Wenn mein Bruder O. nicht gewesen wäre, hätte ich ihr vielleicht geglaubt und wäre heute nicht mehr am Leben. Nur durch die Gespräche mit ihm, seine Tränen als er schilderte wie unsere Mutter ihn mit dem Feuerhaken verprügelte, ist es mir möglich ein Leben zu führen.
Wie geht Ihr damit um? Habt Ihr jemanden zum reden? Mein Bruder ist vor zwei Jahren verstorben! Menschen, die so etwas nicht erlebt haben, sind damit leicht überfordert. Eine Freundin meinte mal: "Egal was meine Mutter mir antun würde, ich würde nie den Kontakt zu ihr abbrechen, so wie du!" Das tat verdammt weh.

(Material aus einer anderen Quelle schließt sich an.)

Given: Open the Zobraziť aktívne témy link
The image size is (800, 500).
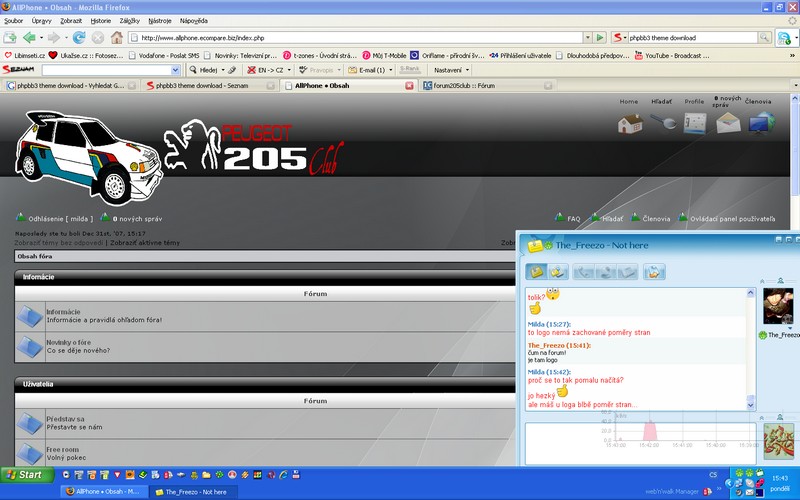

Meine Mutter ist nun schon einige Jahre tot und ich hatte lange Zeit angst vor diesen Moment, weil sie mir prophezeite, dass ich sie vor lauter Sehnsucht ausbuddeln würde!
Es gab nicht eine Sekunde in der ich sie vermisste. Aber ich denke oft daran, was sie mir hinterlassen hat!